それはもう、神様が彼をそう創ったのだとしか思えない完璧な造形だった。
風が、銀色の髪を攫った。
流れる髪を押さえてシルヴィオは立ち上がり、こちらを見た。
まるで時が止まったかのように、その全てがゆっくりとリリアーナには見えた。
そしてその瞬間、リリアーナは己を恥じた。
あの瞳に映りたいだなんて、なんて浅ましかったのだろう。
どう考えても不釣り合いなこと極まりない。もう、この場から消え去りたかった。切れ長の青い目にわずかに怪訝な色が宿る。眉をひそめてもこの人は美しいのだなと思った。
「掛けてくれ」
声を掛けられて、やっと棒立ちのまま硬直していたことに気が付いた。膝折礼をしようとしたのを身振りで止められる。ドレスの裾を持とうとしたリリアーナの手は宙ぶらりんになった。
「必要ない。早く座りなさい」
「は、はい」
促されるままに向かいの席に座って、顔を上げたら当然のように目が合った。全て見透かされてしまうような強い視線。咄嗟に俯いて、今度はどこを見ればいいのか分からなくなる。
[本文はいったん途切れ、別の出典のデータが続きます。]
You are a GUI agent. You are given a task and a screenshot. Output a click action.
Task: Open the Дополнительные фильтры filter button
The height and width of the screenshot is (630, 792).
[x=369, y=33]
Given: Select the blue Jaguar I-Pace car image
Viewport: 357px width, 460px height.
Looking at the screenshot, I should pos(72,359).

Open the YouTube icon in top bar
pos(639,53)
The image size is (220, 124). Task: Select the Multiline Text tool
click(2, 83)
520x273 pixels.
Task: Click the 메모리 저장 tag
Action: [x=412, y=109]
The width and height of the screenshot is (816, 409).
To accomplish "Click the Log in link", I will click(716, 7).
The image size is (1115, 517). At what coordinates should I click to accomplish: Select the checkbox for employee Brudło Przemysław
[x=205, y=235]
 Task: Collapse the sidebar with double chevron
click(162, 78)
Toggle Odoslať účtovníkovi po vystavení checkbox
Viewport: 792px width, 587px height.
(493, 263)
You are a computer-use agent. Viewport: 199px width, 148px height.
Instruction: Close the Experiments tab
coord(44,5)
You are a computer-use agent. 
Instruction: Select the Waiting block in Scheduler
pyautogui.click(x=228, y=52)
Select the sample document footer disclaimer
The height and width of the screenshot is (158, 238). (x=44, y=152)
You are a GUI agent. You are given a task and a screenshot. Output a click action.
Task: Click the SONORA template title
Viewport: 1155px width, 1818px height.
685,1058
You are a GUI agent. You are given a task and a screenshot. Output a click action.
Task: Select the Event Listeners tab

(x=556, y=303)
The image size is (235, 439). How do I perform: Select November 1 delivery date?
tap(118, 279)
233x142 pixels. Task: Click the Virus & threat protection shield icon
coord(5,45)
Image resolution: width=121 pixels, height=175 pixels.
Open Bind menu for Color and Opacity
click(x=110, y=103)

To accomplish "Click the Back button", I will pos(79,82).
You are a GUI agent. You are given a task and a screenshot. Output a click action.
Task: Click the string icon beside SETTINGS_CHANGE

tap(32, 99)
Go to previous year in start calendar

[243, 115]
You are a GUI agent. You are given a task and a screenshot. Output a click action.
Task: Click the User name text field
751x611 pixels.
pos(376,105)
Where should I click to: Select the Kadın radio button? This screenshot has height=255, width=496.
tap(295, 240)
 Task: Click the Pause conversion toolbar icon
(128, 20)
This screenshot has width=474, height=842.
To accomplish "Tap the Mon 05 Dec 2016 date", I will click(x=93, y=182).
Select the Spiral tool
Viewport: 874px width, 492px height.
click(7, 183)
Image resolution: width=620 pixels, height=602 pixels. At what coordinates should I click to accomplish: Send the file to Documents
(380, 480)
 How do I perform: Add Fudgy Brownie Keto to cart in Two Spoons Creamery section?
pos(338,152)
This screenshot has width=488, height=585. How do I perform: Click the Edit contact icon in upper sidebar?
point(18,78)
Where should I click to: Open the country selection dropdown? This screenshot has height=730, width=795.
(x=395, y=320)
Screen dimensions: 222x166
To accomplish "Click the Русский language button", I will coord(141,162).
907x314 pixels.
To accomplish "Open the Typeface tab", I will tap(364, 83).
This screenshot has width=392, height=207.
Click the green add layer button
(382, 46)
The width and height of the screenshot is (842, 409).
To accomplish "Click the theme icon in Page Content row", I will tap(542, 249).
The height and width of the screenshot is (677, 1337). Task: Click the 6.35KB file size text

侍女がカップに紅茶を注いでくれる。ふわりと上がった香りを楽しむ余裕もなくて、ずっと膝の上で握った自分の手ばかり見ていた。
流れるような所作で紅茶に口をつけると、シルヴィオは言った。
「急に呼び出してすまなかった。それで、用件だが」
「そのこと、なのですが」
わたしではとても務まりません。それだけ言いに来たつもりだった。
「一体、どういうつもりなの!!?」
けれど言おうとした言葉は、全て凛とした声にかき消された。